TASKS FOR THIS EXERCISE:
a – In the rows, edit everything from the line containing "Click the Goals" down to the line containing "pos(160,97)", replacing "refresh" with "reload" and changing nothing else. Give only those lines.
b – Pick up the mailing-list message about parallel heap vacuum at the point where it stops, and continue it.

QUOTED PASSAGE:
━━━━━━━━━━━━━━━━
Re: Parallel heap vacuum

From: Masahiko Sawada <sawada(dot)mshk(at)gmail(dot)com>
To: Melanie Plageman <melanieplageman(at)gmail(dot)com>
Cc: Peter Smith <smithpb2250(at)gmail(dot)com>, John Naylor <johncnaylorls(at)gmail(dot)com>, Tomas Vondra <tomas(at)vondra(dot)me>, "Hayato Kuroda (Fujitsu)" <kuroda(dot)hayato(at)fujitsu(dot)com>, PostgreSQL-development <pgsql-hackers(at)postgresql(dot)org>, Andres Freund <andres(at)anarazel(dot)de>
Subject: Re: Parallel heap vacuum
Date: 2025-06-13 20:05:55
Message-ID: CAD21AoB2zAeGjAARs5uExy66ZrYpfL5h_PQHQuCE6Dm=3rvSUw@mail.gmail.com
Views: Raw Message | Whole Thread | Download mbox | Resend email
Thread:
Lists: pgsql-hackers

On Mon, Apr 28, 2025 at 11:07 AM Masahiko Sawada <sawada(dot)mshk(at)gmail(dot)com> wrote:
>
> On Sat, Apr 5, 2025 at 1:17 PM Melanie Plageman
> <melanieplageman(at)gmail(dot)com> wrote:
> >
> > On Fri, Apr 4, 2025 at 5:35 PM Masahiko Sawada <sawada(dot)mshk(at)gmail(dot)com> wrote:
> > >
> > > > I haven't looked closely at this version but I did notice that you do
> > > > not document that parallel vacuum disables eager scanning. Imagine you
> > > > are a user who has set the eager freeze related table storage option
> > > > (vacuum_max_eager_freeze_failure_rate) and you schedule a regular
> > > > parallel vacuum. Now that table storage option does nothing.
> > >
> > > Good point. That restriction should be mentioned in the documentation.
> > > I'll update the patch.
> >
> > Yea, I mean, to be honest, when I initially replied to the thread
> > saying I thought temporarily disabling eager scanning for parallel
> > heap vacuuming was viable, I hadn't looked at the patch yet and
> > thought that there was a separate way to enable the new parallel heap
> > vacuum (separate from the parallel option for the existing parallel
> > index vacuuming). I don't like that this disables functionality that
> > worked when I pushed the eager scanning feature.
>
> Thank you for sharing your opinion. I think this is one of the main
> points that we need to deal with to complete this patch.
>
> After considering various approaches to integrating parallel heap
> vacuum and eager freeze scanning, one viable solution would be to
> implement a dedicated parallel scan mechanism for parallel lazy scan,
> rather than relying on the table_block_parallelscan_xxx() facility.
> This approach would involve dividing the table into chunks of 4,096
> blocks, same as eager freeze scanning, where each parallel worker
> would perform eager freeze scanning while maintaining its own local
> failure count and a shared success count. This straightforward
> approach offers an additional advantage: since the chunk size remains
> constant, we can implement the SKIP_PAGES_THRESHOLD optimization
> consistently throughout the table, including its final sections.
━━━━━━━━━━━━━━━━
LISTING:
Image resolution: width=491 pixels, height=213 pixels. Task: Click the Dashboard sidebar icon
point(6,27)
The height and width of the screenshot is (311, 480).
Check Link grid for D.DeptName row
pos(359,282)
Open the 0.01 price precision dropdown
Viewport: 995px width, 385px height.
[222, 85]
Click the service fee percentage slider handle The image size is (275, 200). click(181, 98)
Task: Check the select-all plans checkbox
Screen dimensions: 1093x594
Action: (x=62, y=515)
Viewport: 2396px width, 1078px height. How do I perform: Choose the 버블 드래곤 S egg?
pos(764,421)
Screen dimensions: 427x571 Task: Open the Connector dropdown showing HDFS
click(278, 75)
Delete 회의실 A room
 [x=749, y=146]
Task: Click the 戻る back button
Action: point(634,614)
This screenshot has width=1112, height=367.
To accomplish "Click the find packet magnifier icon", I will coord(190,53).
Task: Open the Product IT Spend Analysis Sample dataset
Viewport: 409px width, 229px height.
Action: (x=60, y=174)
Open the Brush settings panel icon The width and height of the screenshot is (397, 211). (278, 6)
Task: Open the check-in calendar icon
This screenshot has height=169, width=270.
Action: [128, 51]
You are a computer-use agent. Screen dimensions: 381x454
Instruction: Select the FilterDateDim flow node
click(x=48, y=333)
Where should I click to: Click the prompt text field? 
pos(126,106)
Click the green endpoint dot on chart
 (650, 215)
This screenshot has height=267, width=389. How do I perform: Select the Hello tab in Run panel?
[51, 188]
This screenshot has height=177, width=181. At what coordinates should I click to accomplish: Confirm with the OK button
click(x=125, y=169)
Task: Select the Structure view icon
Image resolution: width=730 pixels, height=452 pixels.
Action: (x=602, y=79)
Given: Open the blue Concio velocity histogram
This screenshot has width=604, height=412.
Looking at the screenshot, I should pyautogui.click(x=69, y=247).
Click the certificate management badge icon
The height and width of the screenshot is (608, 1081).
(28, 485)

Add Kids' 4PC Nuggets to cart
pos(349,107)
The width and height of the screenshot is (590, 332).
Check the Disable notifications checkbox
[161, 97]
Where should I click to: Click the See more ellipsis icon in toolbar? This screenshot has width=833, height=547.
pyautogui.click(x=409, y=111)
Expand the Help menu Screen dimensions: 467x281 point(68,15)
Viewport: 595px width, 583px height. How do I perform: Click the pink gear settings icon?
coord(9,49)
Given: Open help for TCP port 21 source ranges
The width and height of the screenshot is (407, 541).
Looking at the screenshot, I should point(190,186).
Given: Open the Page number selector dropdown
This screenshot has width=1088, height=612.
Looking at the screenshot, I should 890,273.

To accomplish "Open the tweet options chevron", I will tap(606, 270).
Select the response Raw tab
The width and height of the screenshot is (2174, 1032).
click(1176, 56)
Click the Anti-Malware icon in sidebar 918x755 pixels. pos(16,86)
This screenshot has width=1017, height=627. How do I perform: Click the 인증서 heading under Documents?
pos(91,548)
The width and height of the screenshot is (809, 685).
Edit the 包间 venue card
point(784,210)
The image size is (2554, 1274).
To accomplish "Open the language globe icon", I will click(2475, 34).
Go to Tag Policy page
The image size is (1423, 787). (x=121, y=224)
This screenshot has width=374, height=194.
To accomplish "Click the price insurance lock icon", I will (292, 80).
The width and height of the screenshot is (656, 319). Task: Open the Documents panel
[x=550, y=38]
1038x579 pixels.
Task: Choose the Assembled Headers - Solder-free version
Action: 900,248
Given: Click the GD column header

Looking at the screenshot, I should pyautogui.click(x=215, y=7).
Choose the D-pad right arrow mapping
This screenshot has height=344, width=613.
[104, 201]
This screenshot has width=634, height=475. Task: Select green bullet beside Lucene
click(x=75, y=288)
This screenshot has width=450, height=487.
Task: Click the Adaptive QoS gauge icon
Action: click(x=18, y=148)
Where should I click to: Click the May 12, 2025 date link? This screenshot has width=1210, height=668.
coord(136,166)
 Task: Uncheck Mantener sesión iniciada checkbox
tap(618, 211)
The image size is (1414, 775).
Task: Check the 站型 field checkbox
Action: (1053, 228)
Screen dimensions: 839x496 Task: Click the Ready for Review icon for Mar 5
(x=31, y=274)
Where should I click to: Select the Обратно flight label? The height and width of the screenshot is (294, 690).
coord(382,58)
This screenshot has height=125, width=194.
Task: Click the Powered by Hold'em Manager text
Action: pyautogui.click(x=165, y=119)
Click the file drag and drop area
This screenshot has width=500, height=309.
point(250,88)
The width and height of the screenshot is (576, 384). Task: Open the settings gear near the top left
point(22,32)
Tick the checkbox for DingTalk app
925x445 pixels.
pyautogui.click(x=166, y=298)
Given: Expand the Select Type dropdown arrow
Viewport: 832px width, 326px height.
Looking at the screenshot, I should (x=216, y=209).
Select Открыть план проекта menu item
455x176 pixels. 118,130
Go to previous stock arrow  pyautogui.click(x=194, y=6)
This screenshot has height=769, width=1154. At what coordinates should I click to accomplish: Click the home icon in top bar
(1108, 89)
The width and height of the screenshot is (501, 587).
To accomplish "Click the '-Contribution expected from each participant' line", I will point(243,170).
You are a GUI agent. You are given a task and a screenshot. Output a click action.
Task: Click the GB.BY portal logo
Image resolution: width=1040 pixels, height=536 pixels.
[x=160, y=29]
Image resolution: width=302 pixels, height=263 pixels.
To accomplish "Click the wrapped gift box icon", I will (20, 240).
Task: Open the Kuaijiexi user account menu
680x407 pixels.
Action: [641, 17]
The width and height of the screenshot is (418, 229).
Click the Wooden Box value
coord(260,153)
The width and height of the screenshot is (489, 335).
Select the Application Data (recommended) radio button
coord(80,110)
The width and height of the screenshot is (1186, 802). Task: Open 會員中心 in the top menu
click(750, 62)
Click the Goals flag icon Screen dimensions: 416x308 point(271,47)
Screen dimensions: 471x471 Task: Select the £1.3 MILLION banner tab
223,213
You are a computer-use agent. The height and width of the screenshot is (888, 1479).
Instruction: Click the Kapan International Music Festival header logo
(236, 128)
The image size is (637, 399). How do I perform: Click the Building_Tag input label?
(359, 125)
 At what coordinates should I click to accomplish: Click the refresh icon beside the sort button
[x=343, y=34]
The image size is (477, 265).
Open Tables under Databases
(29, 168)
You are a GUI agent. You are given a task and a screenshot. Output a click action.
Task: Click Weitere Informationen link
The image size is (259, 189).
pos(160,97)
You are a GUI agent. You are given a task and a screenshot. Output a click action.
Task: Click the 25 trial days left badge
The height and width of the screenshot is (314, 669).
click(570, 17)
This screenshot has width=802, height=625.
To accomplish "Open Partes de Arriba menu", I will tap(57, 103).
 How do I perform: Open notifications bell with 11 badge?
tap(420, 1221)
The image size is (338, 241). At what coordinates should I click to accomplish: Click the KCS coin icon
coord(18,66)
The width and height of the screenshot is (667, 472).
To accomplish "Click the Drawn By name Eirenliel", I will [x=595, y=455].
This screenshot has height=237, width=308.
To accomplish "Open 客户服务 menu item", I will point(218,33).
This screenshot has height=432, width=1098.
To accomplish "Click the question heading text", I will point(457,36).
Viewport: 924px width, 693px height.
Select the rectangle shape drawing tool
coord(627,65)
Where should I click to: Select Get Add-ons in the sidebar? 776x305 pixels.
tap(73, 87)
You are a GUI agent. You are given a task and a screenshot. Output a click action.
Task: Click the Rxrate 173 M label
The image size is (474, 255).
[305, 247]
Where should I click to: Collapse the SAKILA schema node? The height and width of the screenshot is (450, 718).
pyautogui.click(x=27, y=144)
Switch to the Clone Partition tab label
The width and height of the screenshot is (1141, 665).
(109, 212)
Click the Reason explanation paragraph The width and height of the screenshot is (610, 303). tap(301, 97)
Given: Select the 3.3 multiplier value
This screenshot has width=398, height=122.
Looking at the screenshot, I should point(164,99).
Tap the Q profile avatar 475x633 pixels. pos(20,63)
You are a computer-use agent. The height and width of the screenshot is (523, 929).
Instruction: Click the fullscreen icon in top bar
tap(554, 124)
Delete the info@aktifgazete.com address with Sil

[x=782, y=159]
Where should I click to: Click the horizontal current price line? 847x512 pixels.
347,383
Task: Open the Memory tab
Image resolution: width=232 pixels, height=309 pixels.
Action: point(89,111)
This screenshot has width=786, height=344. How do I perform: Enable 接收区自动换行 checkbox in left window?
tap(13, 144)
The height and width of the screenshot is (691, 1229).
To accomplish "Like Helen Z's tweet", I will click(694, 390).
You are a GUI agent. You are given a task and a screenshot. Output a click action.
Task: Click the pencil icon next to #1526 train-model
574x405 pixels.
━━━━━━━━━━━━━━━━
TASK RESULTS:
a –
Click the Goals flag icon Screen dimensions: 416x308 point(271,47)
Screen dimensions: 471x471 Task: Select the £1.3 MILLION banner tab
223,213
You are a computer-use agent. The height and width of the screenshot is (888, 1479).
Instruction: Click the Kapan International Music Festival header logo
(236, 128)
The image size is (637, 399). How do I perform: Click the Building_Tag input label?
(359, 125)
 At what coordinates should I click to accomplish: Click the reload icon beside the sort button
[x=343, y=34]
The image size is (477, 265).
Open Tables under Databases
(29, 168)
You are a GUI agent. You are given a task and a screenshot. Output a click action.
Task: Click Weitere Informationen link
The image size is (259, 189).
pos(160,97)

b –
>
> However, this approach does present certain challenges. First, we
> would need to maintain a separate implementation of lazy vacuum's
> parallel scan alongside the table_block_parallelscan_XXX() facility,
> potentially increasing maintenance overhead. Additionally, the fixed
> chunk size across the entire table might prove less efficient when
> processing blocks near the table's end compared to the dynamic
> approach used by table_block_parallelscan_nextpage().
>

I've attached the updated patches for parallel heap vacuum. This
version includes several updates:

We can use eager scanning mechanisms even during parallel heap vacuum.
The table is divided into a fixed size chunk (1024 blocks) each of
which is assigned to a parallel vacuum worker. The eager scanning
failure count is evenly divided into chunks as the sizes of region and
chunk are different.

The 0005 patches added a new parallel heap vacuum test to improve the
coverage. Specifically, it tests the case using injection points where
the leader launches fewer parallel workers during multiple index
scans, having the leader complete the unfinished scans at the end of
the lazy scan heap.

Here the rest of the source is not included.